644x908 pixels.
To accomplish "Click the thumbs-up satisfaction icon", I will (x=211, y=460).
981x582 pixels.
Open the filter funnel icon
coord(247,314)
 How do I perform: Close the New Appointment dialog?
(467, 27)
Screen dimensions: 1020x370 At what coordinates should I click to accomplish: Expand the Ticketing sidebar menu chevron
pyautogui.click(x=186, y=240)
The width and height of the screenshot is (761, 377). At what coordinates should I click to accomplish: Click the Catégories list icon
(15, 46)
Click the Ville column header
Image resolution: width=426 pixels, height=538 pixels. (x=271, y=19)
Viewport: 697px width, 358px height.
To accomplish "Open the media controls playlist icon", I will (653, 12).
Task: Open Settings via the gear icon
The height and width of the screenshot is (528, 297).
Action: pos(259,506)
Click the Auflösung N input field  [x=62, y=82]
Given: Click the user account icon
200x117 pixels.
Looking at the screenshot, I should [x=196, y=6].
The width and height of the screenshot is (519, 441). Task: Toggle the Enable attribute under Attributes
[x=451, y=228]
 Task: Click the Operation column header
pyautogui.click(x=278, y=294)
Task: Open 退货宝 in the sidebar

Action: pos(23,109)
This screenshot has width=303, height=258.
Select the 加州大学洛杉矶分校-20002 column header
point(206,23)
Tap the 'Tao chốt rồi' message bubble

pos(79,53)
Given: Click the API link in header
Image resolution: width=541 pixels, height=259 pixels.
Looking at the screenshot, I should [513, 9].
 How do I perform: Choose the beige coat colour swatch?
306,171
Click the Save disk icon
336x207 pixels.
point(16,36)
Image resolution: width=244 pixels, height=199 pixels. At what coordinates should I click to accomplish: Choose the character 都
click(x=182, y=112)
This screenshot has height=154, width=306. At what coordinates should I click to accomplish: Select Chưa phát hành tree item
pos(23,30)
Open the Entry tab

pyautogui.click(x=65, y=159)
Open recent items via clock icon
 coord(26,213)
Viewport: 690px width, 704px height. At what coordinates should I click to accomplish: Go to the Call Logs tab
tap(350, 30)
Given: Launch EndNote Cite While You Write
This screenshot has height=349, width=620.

● **WHAT YOU SHOULD DO**:
Please copy all lines of the listing in which the string "will" occurs.

● **SOLUTION TO THIS TASK**:
To accomplish "Click the thumbs-up satisfaction icon", I will (x=211, y=460).
To accomplish "Open the media controls playlist icon", I will (653, 12).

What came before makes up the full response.